The private bankers of Geneva should be swapping their Porsches for Skodas, as their clients disappear. The hedge-fund managers of Zug should be down to just one trophy wife a year. And the hotels of Lake Zurich should be shutting down as the guests dropping by to deposit a million or two in a numbered account cancel their bookings. The days when British tycoons could hide their millions away from the taxman in a secret Swiss bank account were supposed to be over. And the Treasury’s coffers would be overflowing with the money repatriated to Britain.

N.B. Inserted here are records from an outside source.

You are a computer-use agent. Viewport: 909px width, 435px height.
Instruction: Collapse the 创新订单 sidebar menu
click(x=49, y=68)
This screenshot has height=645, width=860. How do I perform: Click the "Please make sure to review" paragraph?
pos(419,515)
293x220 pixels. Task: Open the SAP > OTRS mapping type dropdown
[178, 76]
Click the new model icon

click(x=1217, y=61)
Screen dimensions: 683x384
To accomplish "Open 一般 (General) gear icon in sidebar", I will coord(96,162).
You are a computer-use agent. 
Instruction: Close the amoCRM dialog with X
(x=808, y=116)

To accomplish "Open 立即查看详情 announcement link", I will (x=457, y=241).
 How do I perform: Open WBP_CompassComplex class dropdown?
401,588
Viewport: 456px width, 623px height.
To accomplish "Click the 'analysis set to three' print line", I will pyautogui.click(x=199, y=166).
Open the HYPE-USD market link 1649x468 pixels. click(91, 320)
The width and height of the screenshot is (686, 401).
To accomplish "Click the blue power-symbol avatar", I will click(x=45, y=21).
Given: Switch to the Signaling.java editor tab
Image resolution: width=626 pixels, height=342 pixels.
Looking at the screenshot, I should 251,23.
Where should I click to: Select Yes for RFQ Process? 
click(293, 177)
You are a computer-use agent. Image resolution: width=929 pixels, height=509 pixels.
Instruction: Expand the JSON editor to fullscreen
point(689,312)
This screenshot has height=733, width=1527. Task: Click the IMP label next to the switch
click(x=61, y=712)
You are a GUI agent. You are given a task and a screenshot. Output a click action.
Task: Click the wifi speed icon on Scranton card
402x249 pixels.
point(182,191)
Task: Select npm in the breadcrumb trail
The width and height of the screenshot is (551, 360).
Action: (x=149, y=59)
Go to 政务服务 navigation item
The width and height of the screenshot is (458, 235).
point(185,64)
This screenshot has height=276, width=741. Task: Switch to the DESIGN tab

Except it has not quite worked out like that. The high-profile campaign launched against Swiss tax evasion by the Treasury has turned out to be a lot less lucrative than planned. The Treasury expected to bring in £3.2bn from the assault on Swiss-based accounts, and had optimistically pencilled in that figure to its public spending plans for 2013. In fact, as figures showed last week, the campaign brought in under £1bn, less than a third of what was expected.
The Swiss campaign was just one among many anti-tax-avoidance campaigns, all aimed at different sections of society. British residents with Swiss assets were hit with a one-off levy of between 21% and 41% of their assets in May, while in future a withholding tax of up to 43% will be applied to Swiss accounts.
Switzerland warned the Treasury it would not raise very much, as most British-based accounts were held by non-doms, who could get around the rules. But the Whitehall mandarins seemed to have been reading too many airport thrillers, and imagined there were untold billions stashed away that they could get their hands on so long as they could get the Swiss to co-operate. In the end, much less money was hidden in Geneva and Zurich than it imagined.
That is not the only example. The Treasury has launched campaigns against people selling stuff on eBay, against dentists, and against people selling second homes. In the last few weeks, it has been targeting buy-to-let landlords to make sure they pay all the tax on their rental income. Each time the campaign is accompanied by press coverage enthusing about how thousands will be caught in the net and millions raised for the government from those not paying their fair share.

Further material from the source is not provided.